### Written request 1
Copy the records word for word, from the line containing "Where should I" through the end of the records, omitting the pictures.

### Source document
We encrypt the plaintext vectors using the generated public key.

.. code-block:: rust

    // Encrypt plaintext vectors
    let _c1 = _cc.EncryptByPublicKey(&_key_pair.GetPublicKey(), &_p_txt_1);
    let _c2 = _cc.EncryptByPublicKey(&_key_pair.GetPublicKey(), &_p_txt_2);

Performing Homomorphic Operations
----------------------------------

We perform various homomorphic operations on the encrypted data, including addition, subtraction, multiplication by a constant, multiplication of ciphertexts, and rotations.

.. code-block:: rust

    // Perform homomorphic operations
    let _c_add = _cc.EvalAddByCiphertexts(&_c1, &_c2);
    let _c_sub = _cc.EvalSubByCiphertexts(&_c1, &_c2);
    let _c_scalar = _cc.EvalMultByCiphertextAndConst(&_c1, 4.0);
    let _c_mul = _cc.EvalMultByCiphertexts(&_c1, &_c2);
    let _c_rot_1 = _cc.EvalRotate(&_c1, 1);
    let _c_rot_2 = _cc.EvalRotate(&_c1, -2);

Decrypting and Printing Results
--------------------------------

Finally, we decrypt the results of the homomorphic computations and print them.

### Input for this task

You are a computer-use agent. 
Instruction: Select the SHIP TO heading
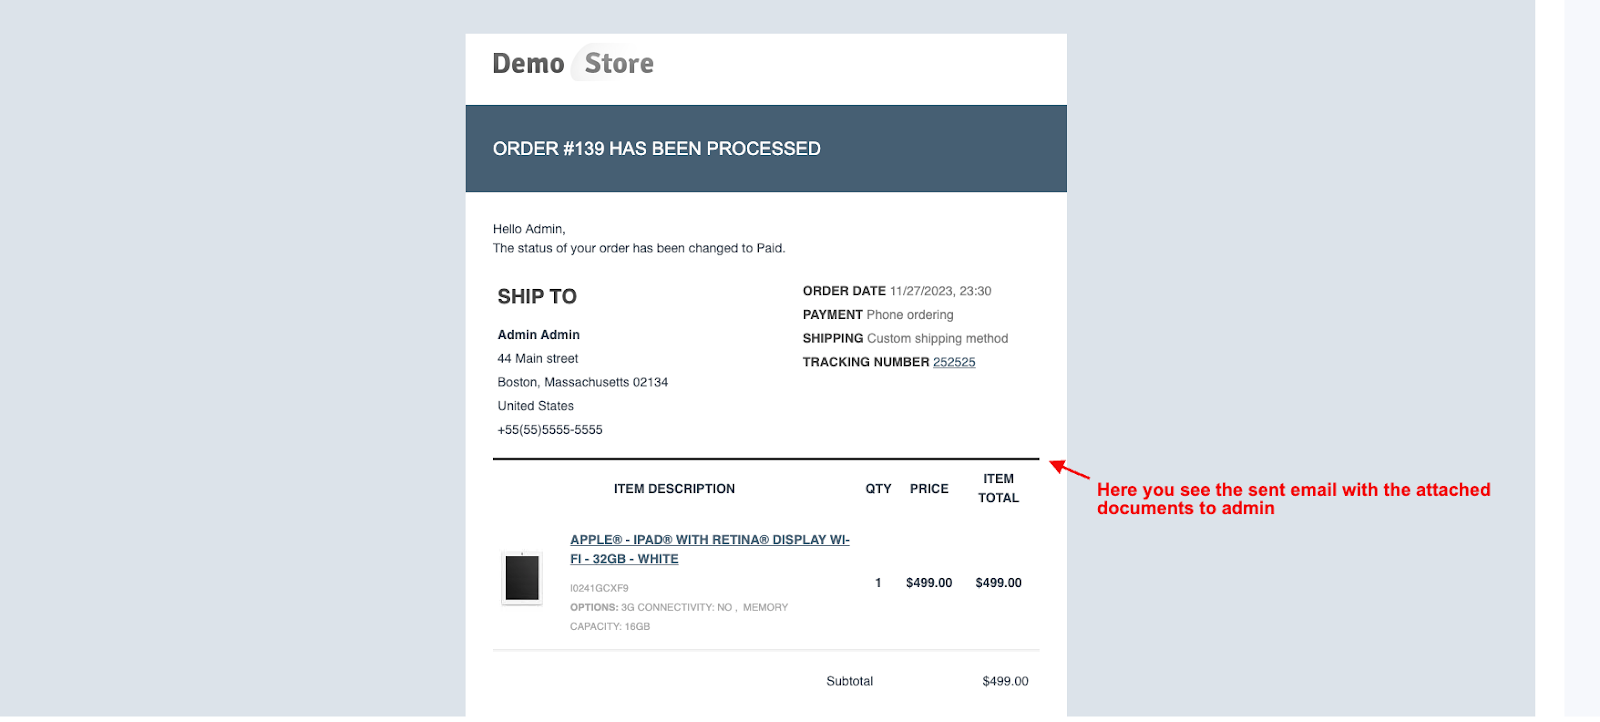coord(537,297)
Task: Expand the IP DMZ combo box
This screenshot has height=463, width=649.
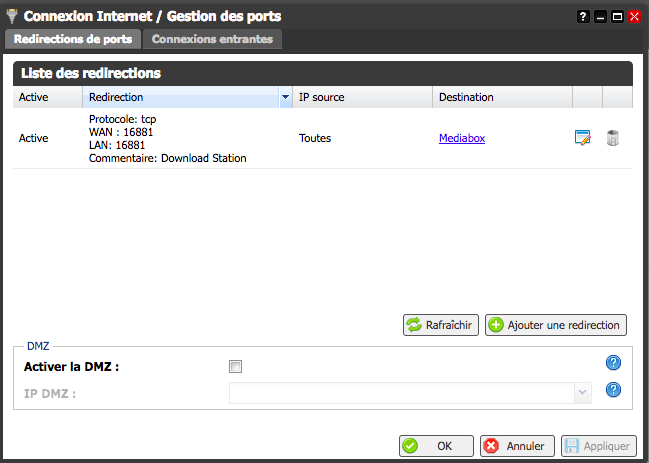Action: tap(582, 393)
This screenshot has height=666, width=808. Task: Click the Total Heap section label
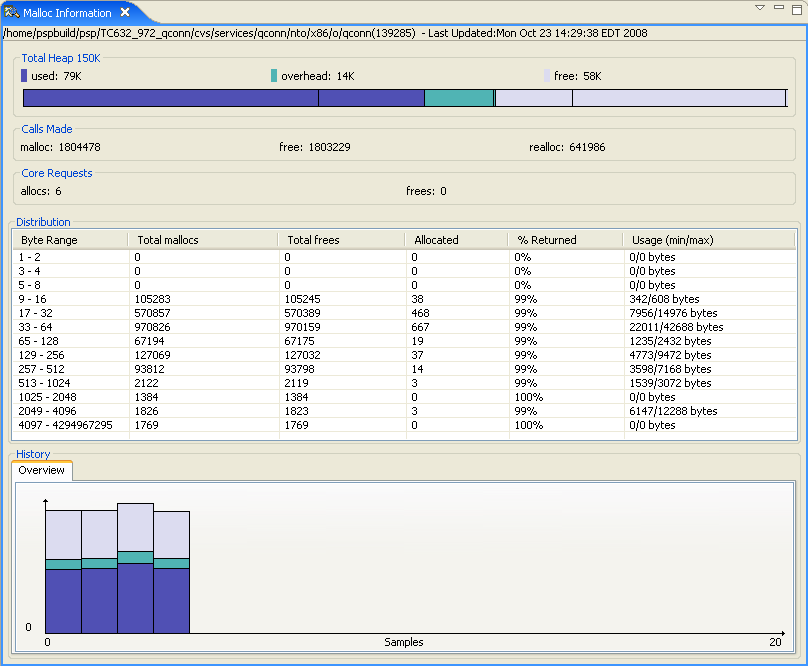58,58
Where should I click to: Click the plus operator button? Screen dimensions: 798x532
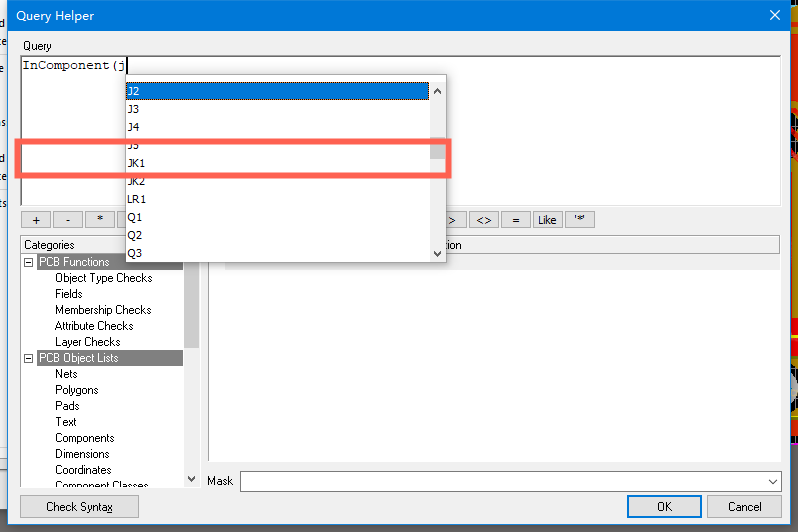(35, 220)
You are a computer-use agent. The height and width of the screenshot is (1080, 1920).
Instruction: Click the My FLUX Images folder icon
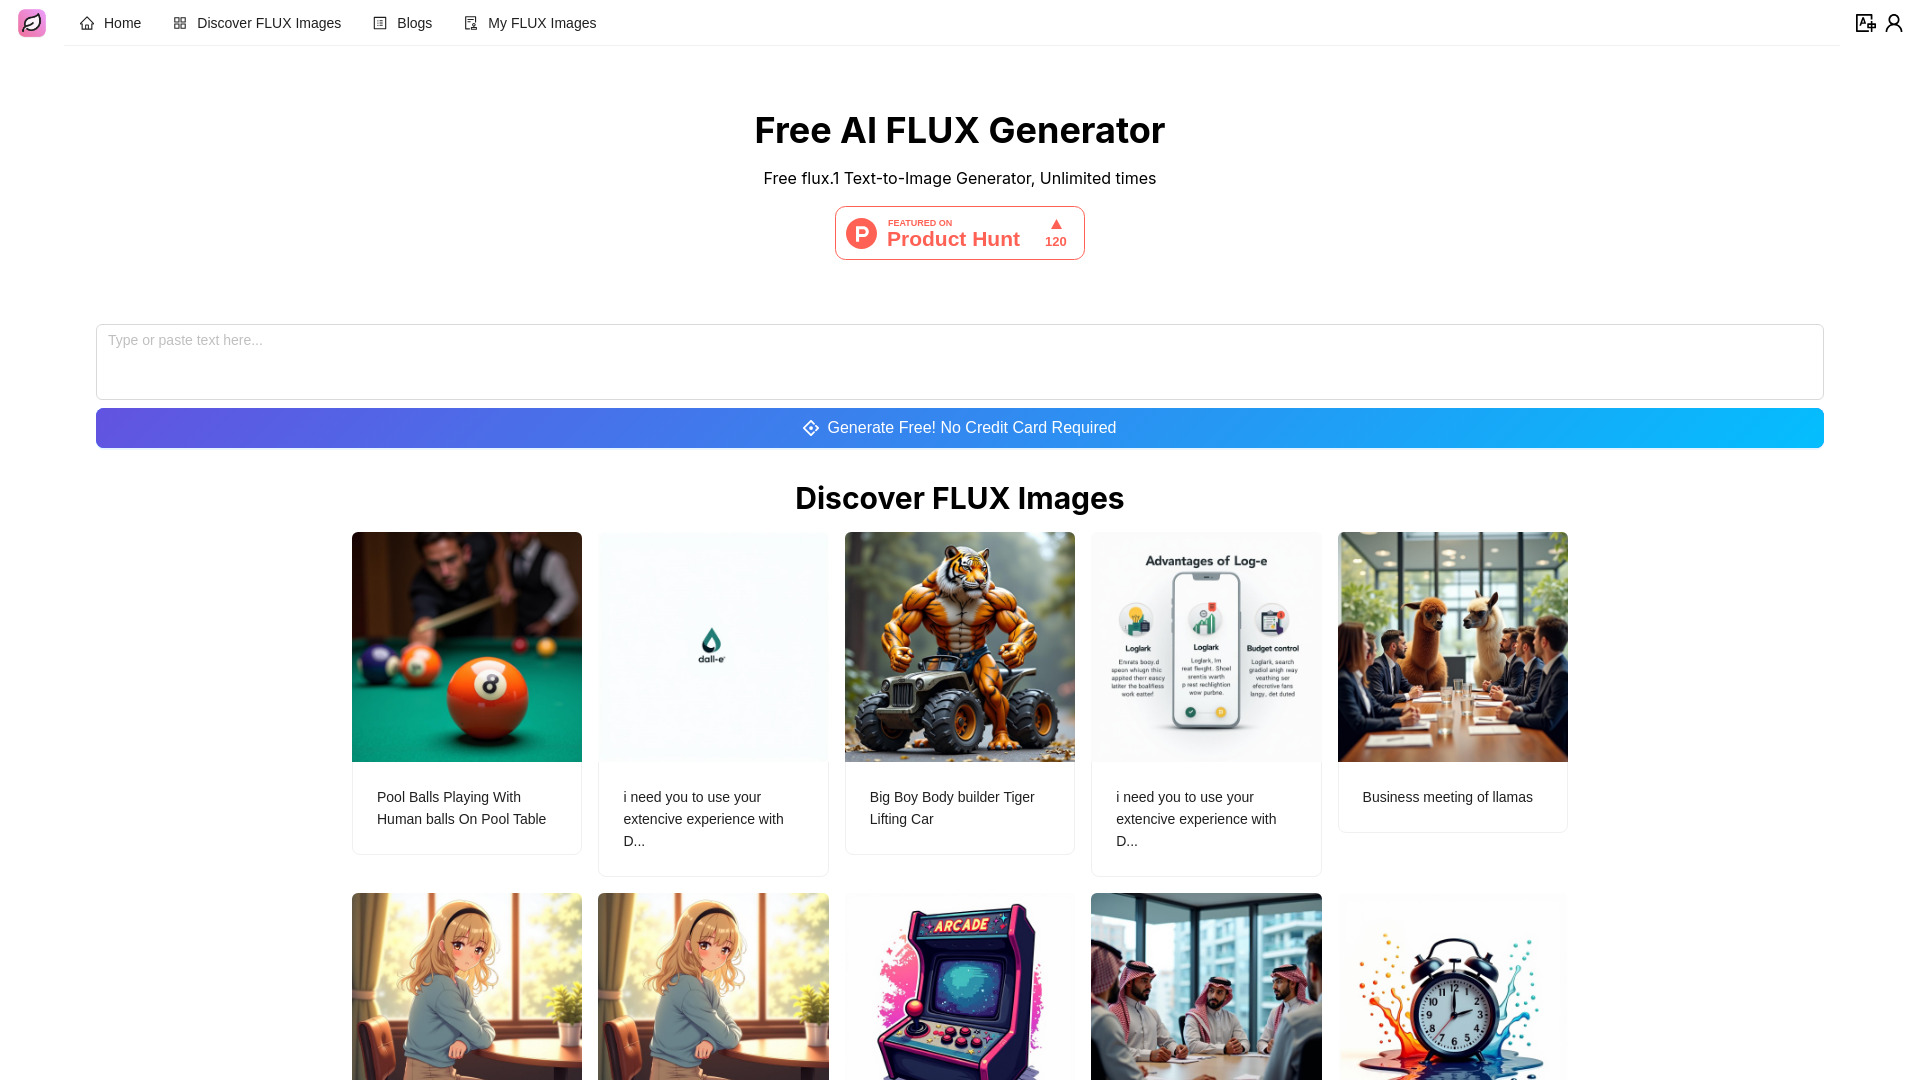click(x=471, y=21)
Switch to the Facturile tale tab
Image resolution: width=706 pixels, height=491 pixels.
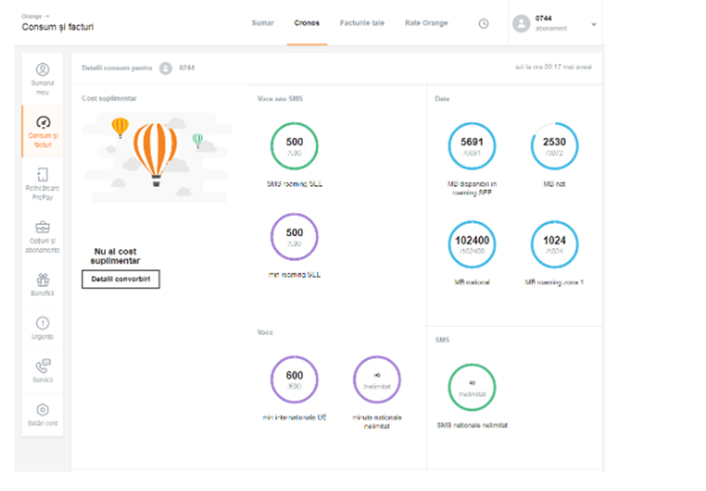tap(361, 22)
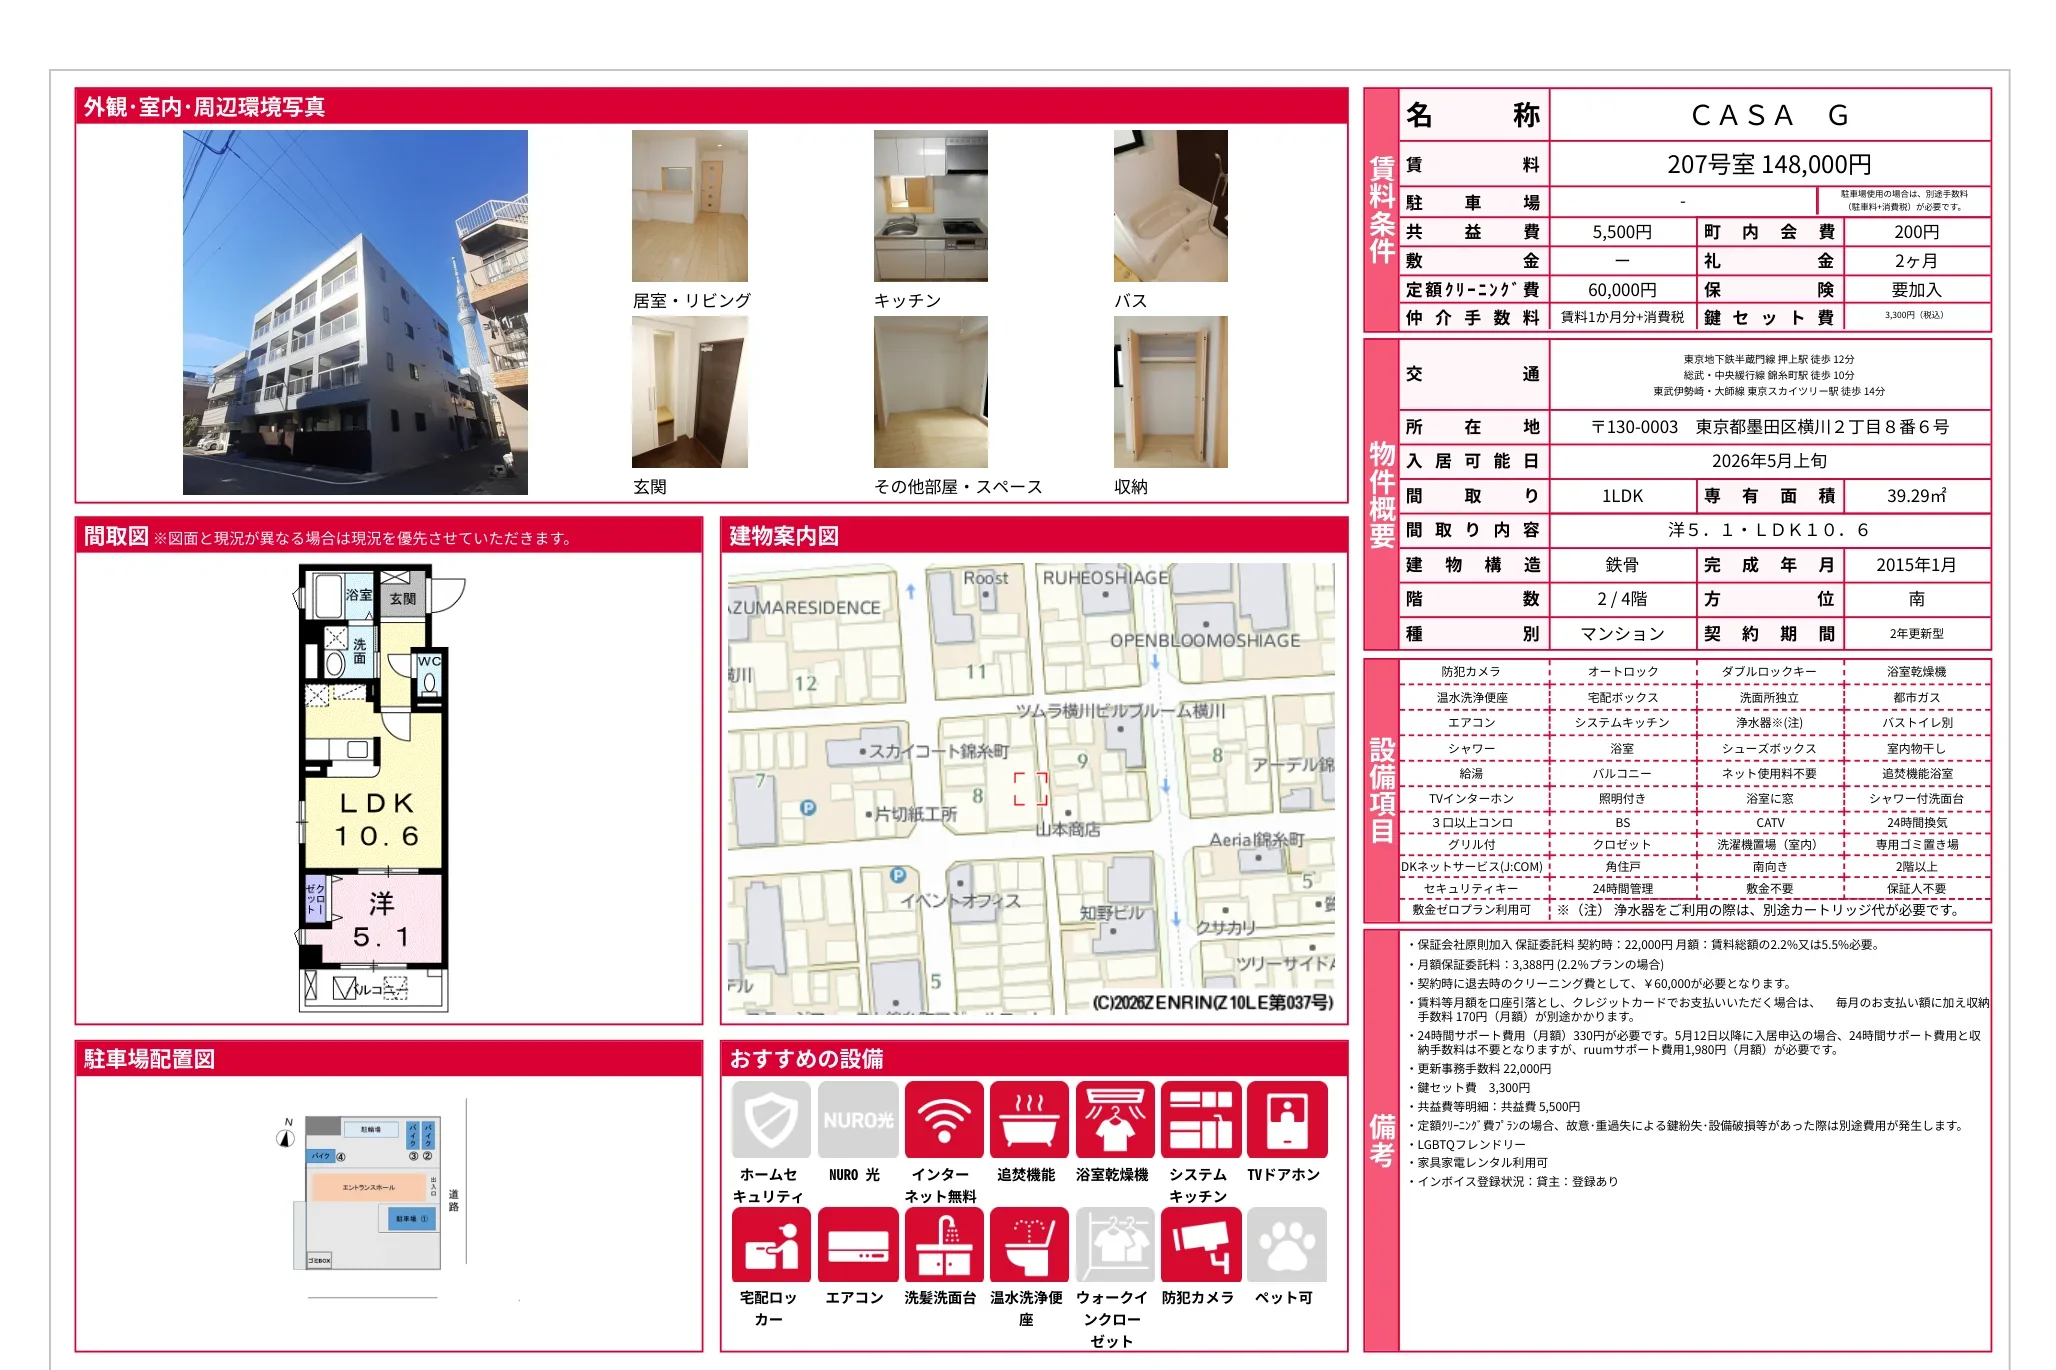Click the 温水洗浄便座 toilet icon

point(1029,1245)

### Written request 2
Turn the paragraph beginning "We perform various homomorphic operations" in the encryption walkthrough into a short list.

### Correct answer 1
Where should I click to: Click the plus operator button? Screen dimensions: 798x532
(35, 220)
You are a computer-use agent. The height and width of the screenshot is (1080, 1920).
Instruction: Click the My FLUX Images folder icon
click(x=471, y=21)
Switch to the Facturile tale tab
Image resolution: width=706 pixels, height=491 pixels.
tap(361, 22)
Click the 温水洗浄便座 toilet icon

point(1029,1245)

### Correct answer 2
Homomorphic operations performed on the encrypted data:
- addition
- subtraction
- multiplication by a constant
- multiplication of ciphertexts
- rotations